Park View Care Home: for this large care home weekly input is split between Mallard and Wellspring GP Practices. A weekly ward round and multi-disciplinary meeting is provided by these GP Practices with pharmacist, carer and other expert input when needed.
Ashfield Court , Heatherfield, West Farm Residential Care and Woodley Hall: all get the input of our expert Care Home team of highly skilled Frailty Nurses who provide proactive and reactive care on an almost daily basis to these facilities. This team is led by GP with a special interest, Dr Nixon, who provides and coordinates multi-disciplinary team (MDT) meetings for all the Care Homes. Each home has a named GP Practice as the preferred practice for residents to register to with their own aligned expert Frailty Nurses.
Their roles and responsibilities include, but are not limited to:
- Carry out reactive care for those care home residents who are unwell (as a result of notification by care home staff)

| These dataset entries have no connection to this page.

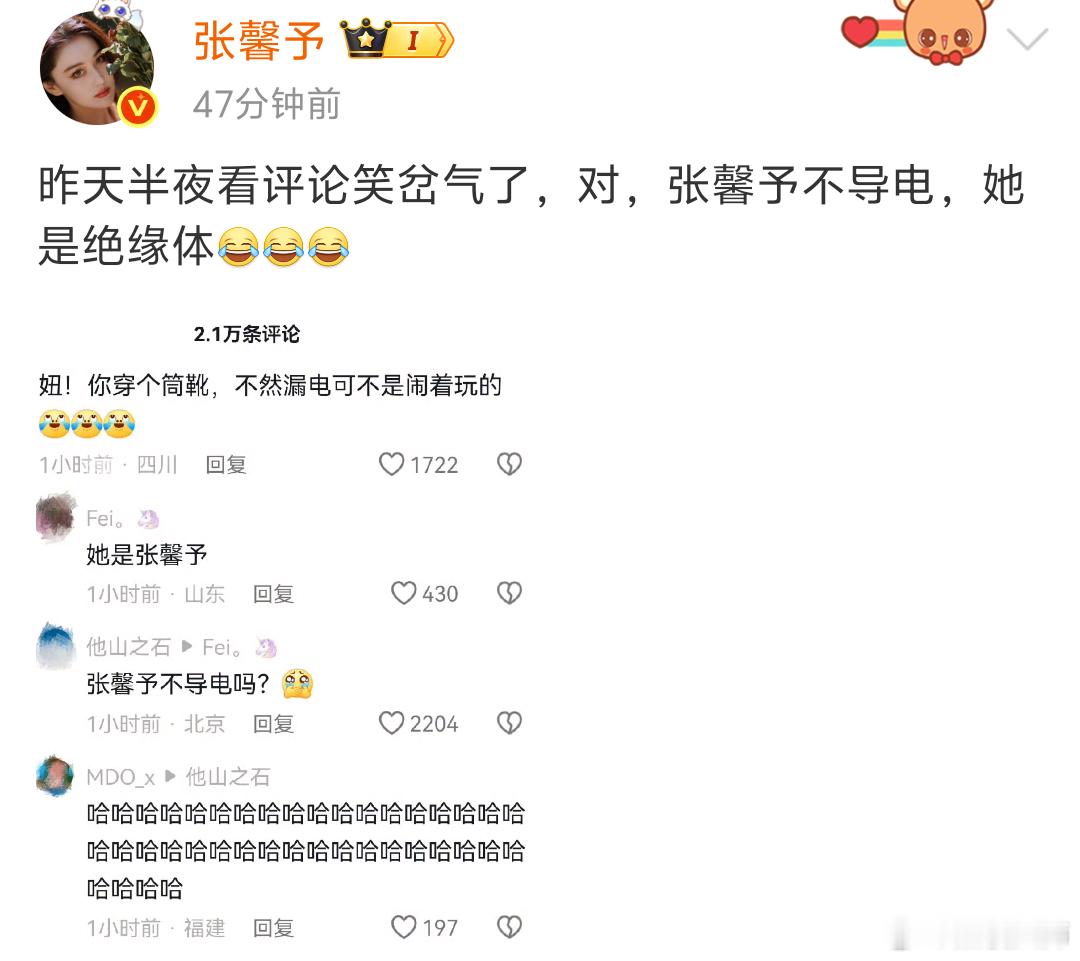
Task: Open MDO_x's username profile link
Action: click(121, 777)
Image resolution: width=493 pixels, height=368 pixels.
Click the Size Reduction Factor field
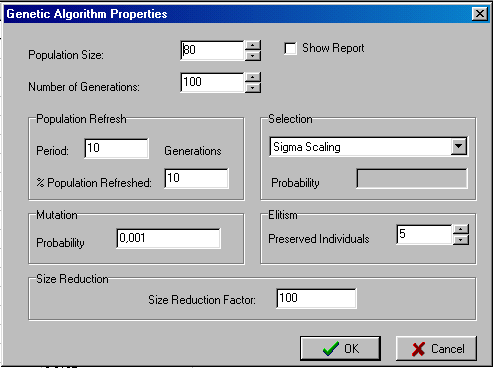click(316, 298)
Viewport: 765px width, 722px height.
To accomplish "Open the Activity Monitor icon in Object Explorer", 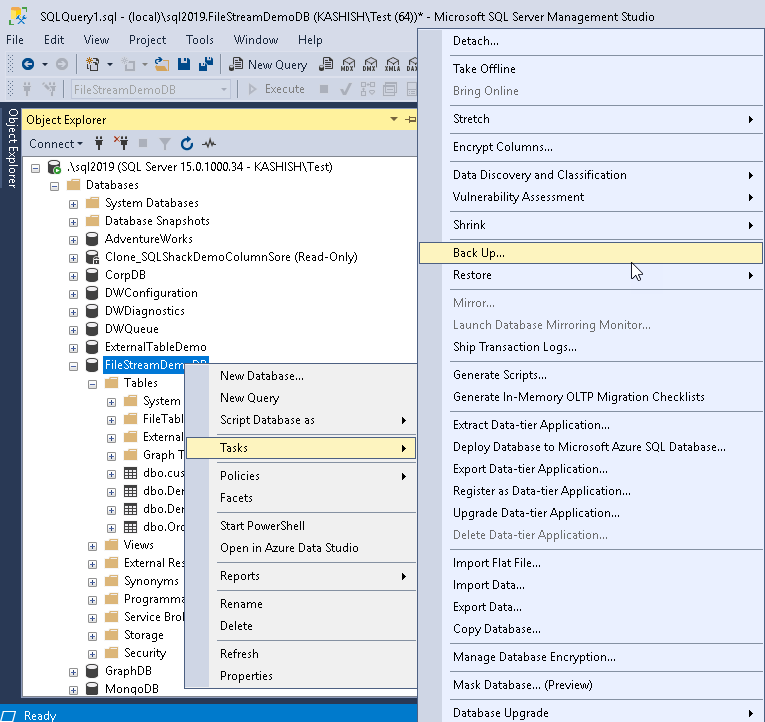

- Co-ordinate with care home residents’ GP Practices
- Liaise with the relatives of and others close to care home residents
- Build relationships with day time, evening & weekend teams at Care Homes
- Develop & carry out integration with Out of Hours service providers, such as Northern Doctors Urgent Care, to ensure better relationships & better co-ordination, with the aim of ensuring good care for care home residents out of hours, e.g. by ensuring access to the Enhanced Summary Care Record where necessary.
- Attend GP Practice Multi-disciplinary Team (MDT) meetings
- Deliver training to care home staff as per the requirements for the home
Each month a session is spent with all staff providing care within the Nursing and Residential care homes in North West North Tyneside for shared learning and case discussion.
First Contact Physiotherapists
Working together with our local healthcare trust we have a team of 3 First Contact Physiotherapists covering the North West Primary Care Network. Their role is to assess and support adult patients who have new musculoskeletal conditions in order to a determine the appropriate management plan. They may suggest self-directed exercises, medication (for which they would liase with the Pharmacy team or your GP) or a referral to the Musculoskeletal team for further care.
Your GP surgery reception team will arrange this specialist appointment directly without the need for you to speak with a clinician at the practice.
Learning Disability Care Co-ordinator and Health Coach
We are working with LD North East in order improve the care and support we offer patients with learning disabilities in our area. We have two experts from their team working across our Primary Care Network and their input is enabling practices to understand challenges and consider new ways of working in order to reduce barriers to medical care for this patient population.
The LD North East Team works with GP surgeries to identify patients who would benefit from some additional support to manage their health and wellbeing, particularly people who are anxious or have concerns about attending health related appointments.
Care Co-ordinator Lesley supports patients to attend annual health checks, make sure everyone is provided with accessible information and assist patients who may need to link in with additional health and care services.
Health & Wellbeing Coach Michelle supports and motivates patients to make healthy lifestyle choices, maintain long term behaviour changes and start to look after their own health and wellbeing.
Lesley and Michelle's expert input enables GP practices to understand challenges and consider new ways of working in order to reduce barriers to medical care for this patient population.
Click below for more information:
Social Prescribing Link Worker
Working in conjunction with the social prescribers allows patients to be linked with non-medical sources of support within the local community. These can include opportunities for activities, volunteering, befriending and self-help as well as support with problems (e.g benefits, employment, debt). The involvement of social prescribers within the primary care community provides much wider holistic care and is invaluable for supporting patients.
Your GP surgery may suggest a referral to this team.